In 1991, Tysvaer and Løchen postulated that "heading" the ball could lead to chronic brain injuries such as those noticed in boxers. Since the publication of these results, several cross-sectional studies have indicated that soccer can cause measurable sustained brain impairment, and this has raised significant concerns about the effects of repetitive heading in soccer.
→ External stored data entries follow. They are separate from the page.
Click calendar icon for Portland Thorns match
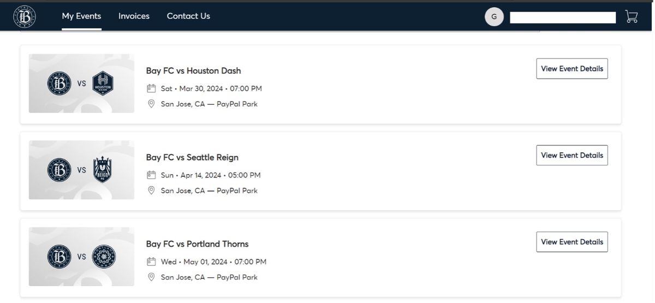This screenshot has height=303, width=655. [x=151, y=262]
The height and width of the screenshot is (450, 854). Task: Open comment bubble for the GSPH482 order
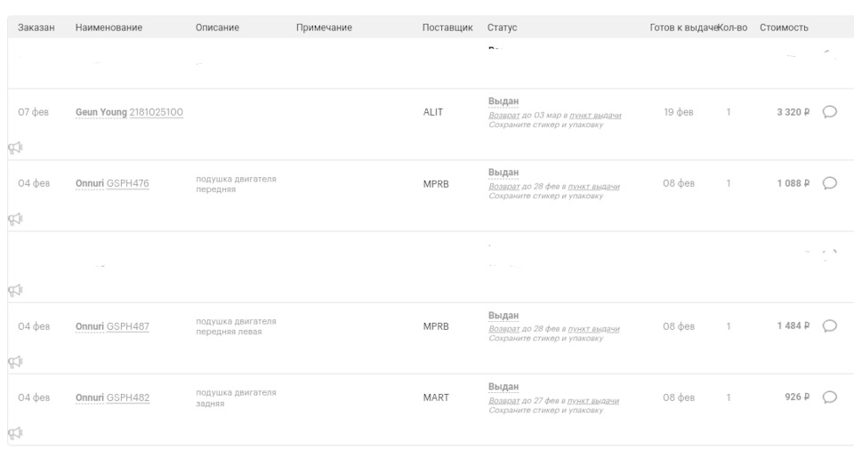pos(829,397)
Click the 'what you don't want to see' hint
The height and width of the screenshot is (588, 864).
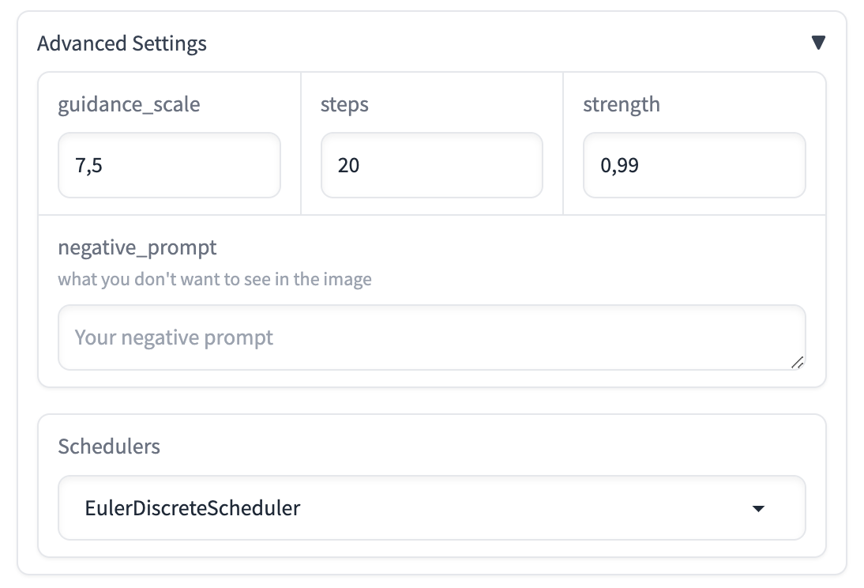215,279
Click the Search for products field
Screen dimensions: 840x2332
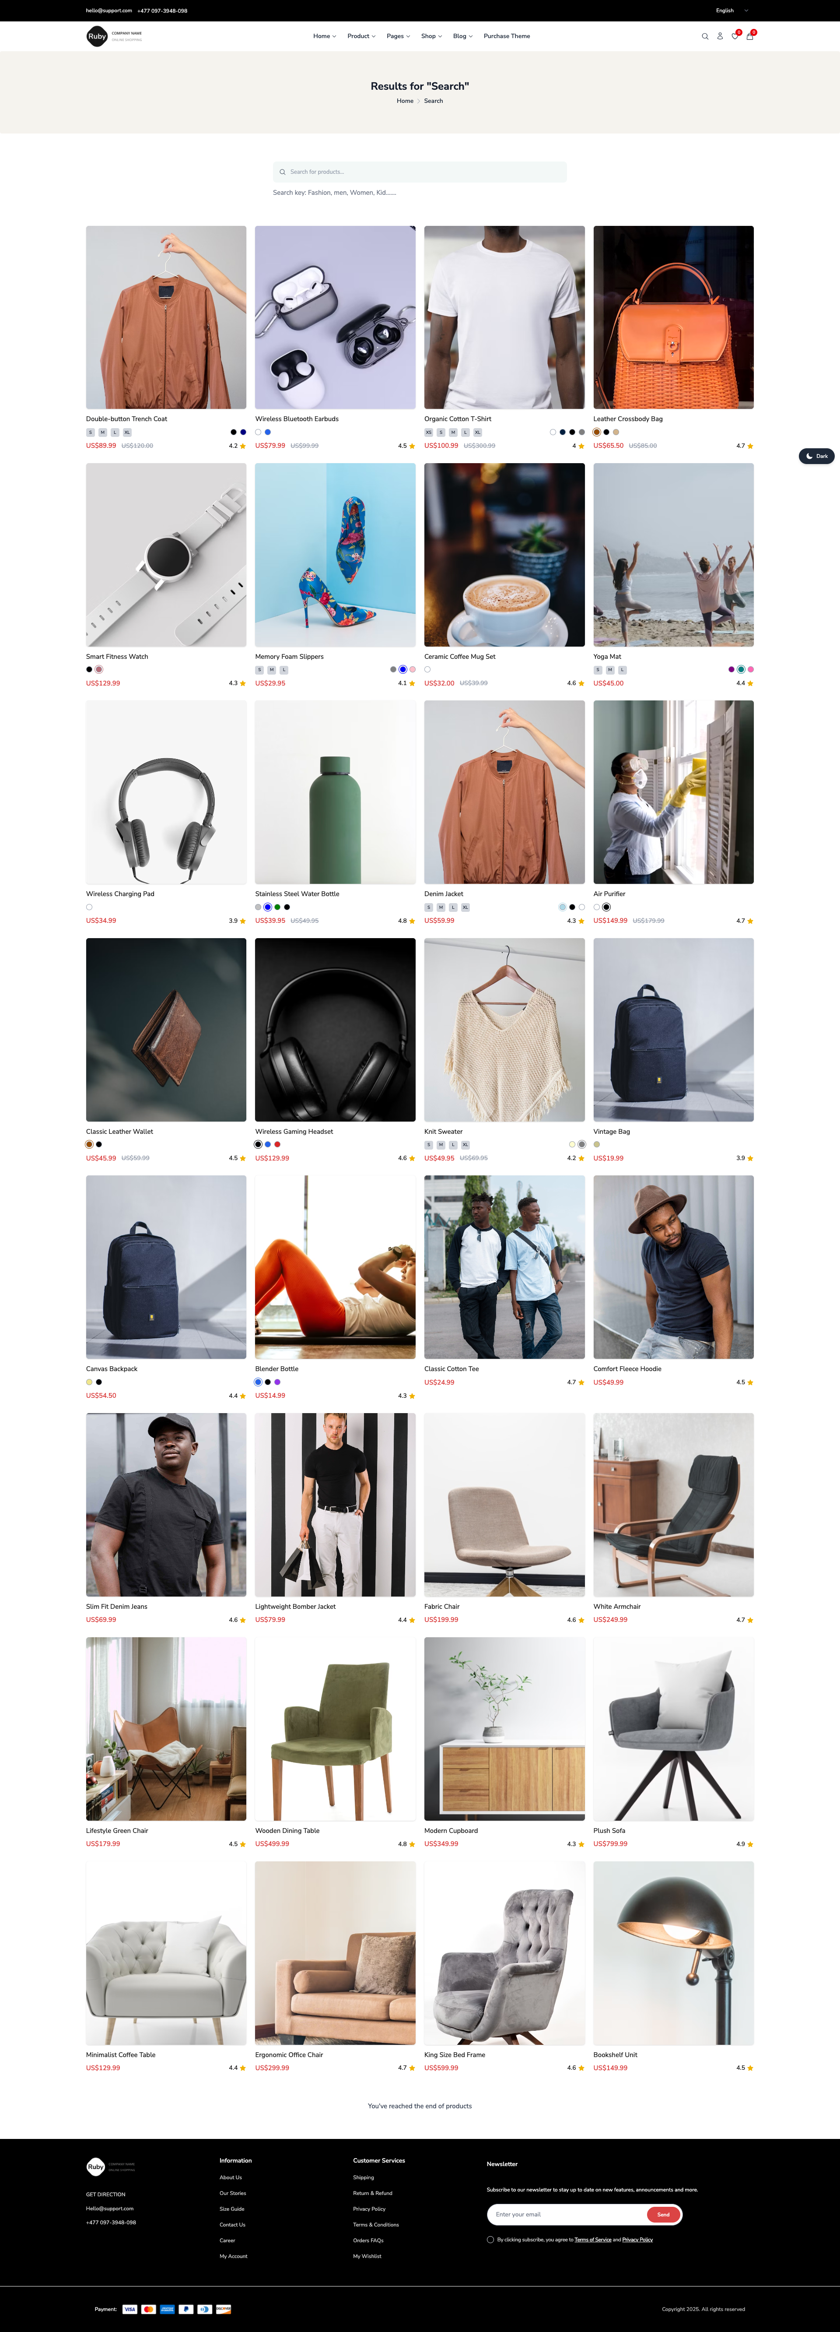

The frequency of soccer injuries overall is estimated to be approximately 10–35 injuries per 1000 playing hours. The majority of injuries occurred at the lower extremities, mainly in the knees and ankles, although, as Dvorak and Junge mentioned, the number of head injuries was probably underestimated. This is due to the fact that the player is afraid to mention his or her symptoms to a trainer for fear of being prevented from returning to play. In an anonymous study done by Delaney et al., more than 46% of university soccer players experienced a concussion in just one fall season, and almost two-thirds of the same group experienced a concussion over the 12-month period while playing soccer. Serious head injuries are well documented, whereas mild head injuries are often not examined. Usually only players who had concussions with severe symptoms presented for evaluation and diagnosis in the emergency department.

Most of the head injuries are skull fractures or an internal head injury like intracranial hemorrhage, epidural or subdural hematoma, or cerebral contusion. Delaney et al. reported that the side of the head seems to be the most vulnerable area for concussions, because most concussive blows occur to the side or temporal part of the head. These results differed from our study.

The acute injuries occur in a split second, and it is difficult for medical staff to provide exact information about the injury mechanisms to avoid their consequences. Therefore, based on a series of cross-sectional studies in active and older retired soccer players of the Hessian soccer association (Hessischer Fußball Verband), and using a standardized questionnaire, we tried to describe the most common mechanisms and consequences of head injuries in soccer in a study of 451 amateur players.